According to Friedman, his relationship with Becker has not changed since Jason was diagnosed with ALS more than two decades ago.

“To know Jason, to know his story…. Of course, ALS is the worst thing ever, it’s an unbelievably sad, horrible situation,” Marty explained. “But Jason, whenever [we are in contact with each other], ever since he’s had it, it’s the same as it ever was, just the same as friends. We never talk about, ‘Oh, it’s so sad, I’m so bummed, I’m so depressed.’ We totally insult each other like we always did, we put down each other’s favorite football teams, we call each other bastards… I mean, nothing has changed; his brain is just as perverted as he ever was. He’s exactly the same. His spirit is just perfect. And just seeing him in that situation gives me so much inspiration. And now people will hear the incarnate of something that we’ve done together in 2014, and I’m just so glad that it’s happening.

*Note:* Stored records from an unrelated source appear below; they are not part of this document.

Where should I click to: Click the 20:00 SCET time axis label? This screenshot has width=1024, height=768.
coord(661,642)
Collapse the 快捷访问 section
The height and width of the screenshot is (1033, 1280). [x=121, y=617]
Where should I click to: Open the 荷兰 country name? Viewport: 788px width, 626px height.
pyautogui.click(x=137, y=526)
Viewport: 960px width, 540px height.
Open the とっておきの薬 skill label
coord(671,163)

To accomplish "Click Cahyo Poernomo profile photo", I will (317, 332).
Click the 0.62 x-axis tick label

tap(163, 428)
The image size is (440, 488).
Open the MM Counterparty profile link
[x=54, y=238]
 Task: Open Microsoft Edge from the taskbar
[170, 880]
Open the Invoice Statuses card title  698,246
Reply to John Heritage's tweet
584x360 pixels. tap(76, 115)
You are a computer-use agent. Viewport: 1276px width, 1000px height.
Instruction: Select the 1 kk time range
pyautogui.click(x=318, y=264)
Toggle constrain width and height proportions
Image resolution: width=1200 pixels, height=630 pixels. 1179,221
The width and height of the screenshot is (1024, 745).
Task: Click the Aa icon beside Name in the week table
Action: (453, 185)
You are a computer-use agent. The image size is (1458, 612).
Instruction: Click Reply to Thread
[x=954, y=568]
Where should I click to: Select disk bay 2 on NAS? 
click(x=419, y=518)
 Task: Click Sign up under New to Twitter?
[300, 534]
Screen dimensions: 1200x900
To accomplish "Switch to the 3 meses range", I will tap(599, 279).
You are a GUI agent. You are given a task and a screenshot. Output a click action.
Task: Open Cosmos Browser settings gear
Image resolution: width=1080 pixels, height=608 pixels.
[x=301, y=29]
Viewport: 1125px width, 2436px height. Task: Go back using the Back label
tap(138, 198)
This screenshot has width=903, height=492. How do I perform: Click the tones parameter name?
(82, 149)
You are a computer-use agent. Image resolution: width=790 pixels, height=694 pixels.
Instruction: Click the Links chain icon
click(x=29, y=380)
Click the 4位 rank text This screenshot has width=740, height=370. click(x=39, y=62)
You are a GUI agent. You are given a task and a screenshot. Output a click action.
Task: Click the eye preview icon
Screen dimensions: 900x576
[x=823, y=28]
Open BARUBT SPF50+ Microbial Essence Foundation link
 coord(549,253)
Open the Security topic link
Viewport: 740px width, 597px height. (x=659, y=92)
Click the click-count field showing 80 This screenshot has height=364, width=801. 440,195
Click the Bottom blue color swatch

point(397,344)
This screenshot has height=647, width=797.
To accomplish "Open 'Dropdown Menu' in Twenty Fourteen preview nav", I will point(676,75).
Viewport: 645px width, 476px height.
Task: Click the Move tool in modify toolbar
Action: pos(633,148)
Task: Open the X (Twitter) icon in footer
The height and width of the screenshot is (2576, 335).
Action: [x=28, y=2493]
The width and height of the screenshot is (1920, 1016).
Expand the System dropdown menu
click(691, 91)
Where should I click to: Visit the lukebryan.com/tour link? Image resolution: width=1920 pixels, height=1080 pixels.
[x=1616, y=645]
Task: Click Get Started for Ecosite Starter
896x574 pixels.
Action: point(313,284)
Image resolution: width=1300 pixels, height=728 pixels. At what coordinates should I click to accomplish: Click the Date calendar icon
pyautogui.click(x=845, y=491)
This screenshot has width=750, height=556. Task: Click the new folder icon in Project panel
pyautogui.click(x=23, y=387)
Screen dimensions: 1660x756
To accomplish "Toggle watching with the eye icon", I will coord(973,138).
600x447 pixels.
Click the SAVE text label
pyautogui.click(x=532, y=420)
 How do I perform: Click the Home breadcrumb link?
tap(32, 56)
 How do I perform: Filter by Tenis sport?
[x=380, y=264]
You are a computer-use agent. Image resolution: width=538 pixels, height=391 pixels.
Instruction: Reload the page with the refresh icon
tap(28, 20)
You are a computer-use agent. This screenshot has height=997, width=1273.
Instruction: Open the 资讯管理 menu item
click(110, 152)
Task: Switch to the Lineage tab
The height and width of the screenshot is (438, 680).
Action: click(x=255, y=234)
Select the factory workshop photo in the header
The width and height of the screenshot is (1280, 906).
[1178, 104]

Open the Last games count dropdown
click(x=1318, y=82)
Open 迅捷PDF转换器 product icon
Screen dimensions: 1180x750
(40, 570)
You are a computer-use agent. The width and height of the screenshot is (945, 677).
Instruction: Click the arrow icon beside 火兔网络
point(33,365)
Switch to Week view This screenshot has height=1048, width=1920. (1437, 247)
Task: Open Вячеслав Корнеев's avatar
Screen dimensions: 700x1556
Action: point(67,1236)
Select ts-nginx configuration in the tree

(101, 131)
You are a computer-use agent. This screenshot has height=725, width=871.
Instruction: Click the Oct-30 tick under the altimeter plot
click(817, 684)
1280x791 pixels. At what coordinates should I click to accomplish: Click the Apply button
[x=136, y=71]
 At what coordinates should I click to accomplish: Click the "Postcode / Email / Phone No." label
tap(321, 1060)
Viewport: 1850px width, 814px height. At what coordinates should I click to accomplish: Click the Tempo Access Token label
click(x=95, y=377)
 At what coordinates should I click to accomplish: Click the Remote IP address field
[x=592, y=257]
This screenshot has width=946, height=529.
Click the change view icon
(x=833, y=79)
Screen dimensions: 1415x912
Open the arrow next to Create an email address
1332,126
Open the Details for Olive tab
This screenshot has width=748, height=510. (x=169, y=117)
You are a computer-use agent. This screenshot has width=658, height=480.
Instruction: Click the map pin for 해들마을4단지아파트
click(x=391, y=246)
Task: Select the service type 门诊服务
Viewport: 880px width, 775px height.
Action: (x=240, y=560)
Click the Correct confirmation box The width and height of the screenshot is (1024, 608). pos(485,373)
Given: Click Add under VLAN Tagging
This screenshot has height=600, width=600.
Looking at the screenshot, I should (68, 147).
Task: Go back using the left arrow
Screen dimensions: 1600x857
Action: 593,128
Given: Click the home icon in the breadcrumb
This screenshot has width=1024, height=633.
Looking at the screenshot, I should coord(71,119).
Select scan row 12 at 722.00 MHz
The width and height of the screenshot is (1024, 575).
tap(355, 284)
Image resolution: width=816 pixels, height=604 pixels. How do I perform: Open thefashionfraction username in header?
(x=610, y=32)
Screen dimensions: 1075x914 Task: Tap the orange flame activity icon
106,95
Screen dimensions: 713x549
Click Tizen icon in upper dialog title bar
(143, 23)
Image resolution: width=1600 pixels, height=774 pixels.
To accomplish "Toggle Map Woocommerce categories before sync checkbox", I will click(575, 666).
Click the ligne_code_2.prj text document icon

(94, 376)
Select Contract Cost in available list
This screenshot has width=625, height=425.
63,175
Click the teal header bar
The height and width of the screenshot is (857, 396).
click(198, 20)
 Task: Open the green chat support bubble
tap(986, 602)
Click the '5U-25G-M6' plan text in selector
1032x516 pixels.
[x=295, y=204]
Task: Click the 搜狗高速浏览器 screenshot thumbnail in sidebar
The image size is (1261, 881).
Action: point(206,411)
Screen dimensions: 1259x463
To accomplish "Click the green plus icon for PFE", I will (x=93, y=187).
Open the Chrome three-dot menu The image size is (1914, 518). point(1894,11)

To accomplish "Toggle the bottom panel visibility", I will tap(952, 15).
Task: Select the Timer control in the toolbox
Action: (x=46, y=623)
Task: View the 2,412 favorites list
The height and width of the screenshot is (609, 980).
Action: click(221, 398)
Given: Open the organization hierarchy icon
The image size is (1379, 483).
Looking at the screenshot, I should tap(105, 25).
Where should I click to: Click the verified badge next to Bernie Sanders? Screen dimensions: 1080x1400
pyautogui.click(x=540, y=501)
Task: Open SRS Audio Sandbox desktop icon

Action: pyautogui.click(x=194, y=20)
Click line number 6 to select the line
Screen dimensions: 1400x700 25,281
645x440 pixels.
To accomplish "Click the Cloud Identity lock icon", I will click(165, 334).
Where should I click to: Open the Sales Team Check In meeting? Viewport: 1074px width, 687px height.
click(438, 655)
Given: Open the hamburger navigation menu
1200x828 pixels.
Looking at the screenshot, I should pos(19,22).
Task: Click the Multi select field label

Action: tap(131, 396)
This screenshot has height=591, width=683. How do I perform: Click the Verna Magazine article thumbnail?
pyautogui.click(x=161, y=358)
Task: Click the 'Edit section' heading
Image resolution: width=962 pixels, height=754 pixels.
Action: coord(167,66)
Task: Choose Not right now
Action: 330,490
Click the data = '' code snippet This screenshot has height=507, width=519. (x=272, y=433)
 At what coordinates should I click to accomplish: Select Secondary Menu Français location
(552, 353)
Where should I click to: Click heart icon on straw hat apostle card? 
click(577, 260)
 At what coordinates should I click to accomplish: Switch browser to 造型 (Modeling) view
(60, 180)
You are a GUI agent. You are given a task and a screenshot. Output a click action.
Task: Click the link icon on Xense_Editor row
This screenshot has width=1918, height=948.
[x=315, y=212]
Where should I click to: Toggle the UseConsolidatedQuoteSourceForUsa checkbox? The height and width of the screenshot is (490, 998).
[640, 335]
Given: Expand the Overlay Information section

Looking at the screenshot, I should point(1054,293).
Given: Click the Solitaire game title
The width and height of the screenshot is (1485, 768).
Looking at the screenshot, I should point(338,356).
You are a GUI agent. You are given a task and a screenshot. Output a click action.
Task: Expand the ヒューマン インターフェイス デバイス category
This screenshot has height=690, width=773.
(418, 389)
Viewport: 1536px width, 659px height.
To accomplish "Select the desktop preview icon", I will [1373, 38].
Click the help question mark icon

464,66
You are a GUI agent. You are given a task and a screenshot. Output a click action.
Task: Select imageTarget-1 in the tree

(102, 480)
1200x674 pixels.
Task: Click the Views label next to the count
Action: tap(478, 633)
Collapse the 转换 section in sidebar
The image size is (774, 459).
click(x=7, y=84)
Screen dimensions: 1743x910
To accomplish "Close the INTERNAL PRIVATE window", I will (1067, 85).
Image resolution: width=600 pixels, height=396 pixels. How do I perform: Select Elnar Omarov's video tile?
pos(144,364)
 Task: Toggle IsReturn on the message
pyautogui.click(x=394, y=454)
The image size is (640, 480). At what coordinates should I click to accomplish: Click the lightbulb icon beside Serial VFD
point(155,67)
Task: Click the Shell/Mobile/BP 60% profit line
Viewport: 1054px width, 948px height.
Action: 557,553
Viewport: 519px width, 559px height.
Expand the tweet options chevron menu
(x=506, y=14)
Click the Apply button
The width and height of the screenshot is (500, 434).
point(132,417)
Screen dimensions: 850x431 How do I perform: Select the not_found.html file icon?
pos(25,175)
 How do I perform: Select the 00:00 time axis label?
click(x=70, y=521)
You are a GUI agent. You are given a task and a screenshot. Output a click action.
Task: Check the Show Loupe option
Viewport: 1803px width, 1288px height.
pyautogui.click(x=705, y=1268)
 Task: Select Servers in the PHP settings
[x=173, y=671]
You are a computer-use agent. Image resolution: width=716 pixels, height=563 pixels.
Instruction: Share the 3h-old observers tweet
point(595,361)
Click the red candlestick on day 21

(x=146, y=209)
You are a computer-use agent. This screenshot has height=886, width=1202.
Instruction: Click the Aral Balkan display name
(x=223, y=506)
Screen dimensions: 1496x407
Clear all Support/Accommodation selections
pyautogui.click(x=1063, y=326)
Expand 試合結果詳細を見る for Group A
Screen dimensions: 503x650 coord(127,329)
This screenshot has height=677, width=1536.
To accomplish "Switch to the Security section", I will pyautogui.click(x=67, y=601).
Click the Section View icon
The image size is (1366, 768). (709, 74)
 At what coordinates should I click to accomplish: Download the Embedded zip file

And it’s a very important part of my record. I mean, it’s a big, important part of the record.”

Friedman‘s first original material in four years, and his first album in more than a decade that will be released simultaneously worldwide, “Inferno” will feature what Friedman feels is the heaviest, most intense playing of his career.

“I’m extremely proud of the work I’ve done with CACOPHONY and MEGADETH, but I was never interested in stopping there,” Friedman said. “‘Inferno’ is the album that fans of my work with those two bands have always wanted me to make. I’ve finally made it, and completely on my own maniacal terms.”

He added: “On the guests’ songs, each would write a song from scratch, and then I would arrange it and add my parts to it,” Friedman said. “That way, we were both invested in it, and it’s a little bit of a deeper experience than just banging out a guest solo.”

Make no mistake, though — “Inferno” is unquestionably a Marty Friedman album, and one he plans to tour behind extensively (including his first U.S. performances since 2003). Furthermore, it features what Friedman told Guitar World is “the most intense writing and playing I can do,” with the goal of “go(ing) completely ape-shit and smok(ing) everything else I’ve ever done.”

“I wanted to create a new landmark to which my future music will be compared,” Friedman said. “That idea of just going completely balls-out — knowing what the full potential of my music and my playing could possibly be, and actually making it a reality — was what drove me through the whole process.”